Mikl-Leitner also spoke about the upcoming EU elections on 9 June, which she described as a "directional decision and more important than ever before". She wished "that everyone would go to the polls and vote for the sensible forces that can unite and strengthen Europe", but not for forces that want to "smash the EU with Öxit fantasies or turn Europe into a green NGO." People's voting decisions will not only determine the composition of the EU Parliament, but also the future direction of the Union. She emphasised that it was therefore important to keep making people aware of what had developed in Europe, Austria and also in Lower Austria thanks to the European Union. 

The city of Wiener Neustadt was already committed to the idea of Europe decades before the EU, said Mayor Klaus Schneeberger in an interview on the occasion of the Europe Day celebrations. "Because this peace project is in the best hands in this city, as Wiener Neustadt was the most destroyed city in Austria after the Second World War - 18 houses alone remained undamaged." It is also no coincidence that Wr. Neustadt was named a European city back in 1975, said Schneeberger, and the city has always been intensively involved "because we know how important the idea of Europe is." 

Regarding the EU elections, the mayor said that the main task was to "convince young people to vote." Young people need to be made aware of how important membership of the EU is. On the one hand, it must be shown that "it is not a matter of course to be able to study anywhere in the world or travel through Europe without a passport." On the other hand, we need the voices of young people, because otherwise "minorities will rule over us at some point." 

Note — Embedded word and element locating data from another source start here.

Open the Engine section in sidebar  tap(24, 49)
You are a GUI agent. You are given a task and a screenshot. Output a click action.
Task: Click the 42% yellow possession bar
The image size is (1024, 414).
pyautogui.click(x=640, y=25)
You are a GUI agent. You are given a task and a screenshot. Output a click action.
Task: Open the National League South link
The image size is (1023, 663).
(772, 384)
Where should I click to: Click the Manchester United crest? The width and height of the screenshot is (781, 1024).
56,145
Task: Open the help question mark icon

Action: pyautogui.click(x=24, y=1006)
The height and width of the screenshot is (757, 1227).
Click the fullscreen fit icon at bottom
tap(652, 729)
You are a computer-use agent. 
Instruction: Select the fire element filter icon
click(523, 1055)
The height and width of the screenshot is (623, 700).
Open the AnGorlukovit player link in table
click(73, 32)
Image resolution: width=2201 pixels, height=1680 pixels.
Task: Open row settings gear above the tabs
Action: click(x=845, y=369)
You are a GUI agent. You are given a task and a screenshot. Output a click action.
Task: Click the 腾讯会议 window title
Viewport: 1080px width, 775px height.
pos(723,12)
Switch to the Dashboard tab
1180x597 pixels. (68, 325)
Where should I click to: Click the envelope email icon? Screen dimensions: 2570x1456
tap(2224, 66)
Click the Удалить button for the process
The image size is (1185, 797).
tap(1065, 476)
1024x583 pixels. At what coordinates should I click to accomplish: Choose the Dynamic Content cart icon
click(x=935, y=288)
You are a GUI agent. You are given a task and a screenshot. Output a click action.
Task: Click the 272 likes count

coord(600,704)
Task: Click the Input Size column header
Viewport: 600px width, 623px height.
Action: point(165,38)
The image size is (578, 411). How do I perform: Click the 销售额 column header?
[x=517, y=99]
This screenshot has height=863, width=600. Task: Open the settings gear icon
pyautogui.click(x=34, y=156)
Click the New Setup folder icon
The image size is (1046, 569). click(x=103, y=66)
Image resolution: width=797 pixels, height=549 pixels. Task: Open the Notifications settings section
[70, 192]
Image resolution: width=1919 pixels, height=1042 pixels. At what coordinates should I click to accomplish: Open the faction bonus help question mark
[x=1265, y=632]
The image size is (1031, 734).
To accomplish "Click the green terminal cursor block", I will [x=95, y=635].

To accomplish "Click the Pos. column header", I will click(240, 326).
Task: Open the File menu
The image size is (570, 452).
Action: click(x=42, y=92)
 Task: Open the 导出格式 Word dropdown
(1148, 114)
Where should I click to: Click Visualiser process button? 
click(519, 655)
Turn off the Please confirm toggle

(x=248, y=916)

Motivating people to get involved in the EU is also one of the aims of the Europa-Forum Wachau, which is taking place for the 28th time this year from 20 to 22 June at Göttweig Abbey, said Martin Eichtinger, President of the Europa-Forum. In recent years, a major citizen participation process had been launched, "where thousands of Lower Austrians were able to give their opinion on Europe, formulate ideas and also make demands on Europe." This year, a Europa-Forum Wachau fan community was founded - the 'Europa-Forum Wachau Visionaries'. They visited all of Lower Austria's neighbourhoods and once again collected ideas, which they will discuss with experts at the Europe Forum and also bring back to Brussels. "We have and will confront those responsible in the European Parliament and the Commission with the concerns of our fellow countrymen," said Eichtinger, who concluded by providing information about this year's programme. 

Following the speakers, yesterday evening's guests listened to a keynote speech by university professor Daniel Varro on the topic of "Looking to the future of Europe". He posed the question of what Europe needs to do to regain its former strength and competitiveness. According to Mr Varro, this requires "investing in people and their innovative strength". This opinion was also underpinned in the following panel. Here, Varro discussed the necessary future investment areas in which the EU must prioritise with Gerda Holzinger-Burgstaller, CEO of Erste Bank, Karl-Heinz Strauss, CEO of PORR AG, and Christian Wigand, spokesperson for the European Commission.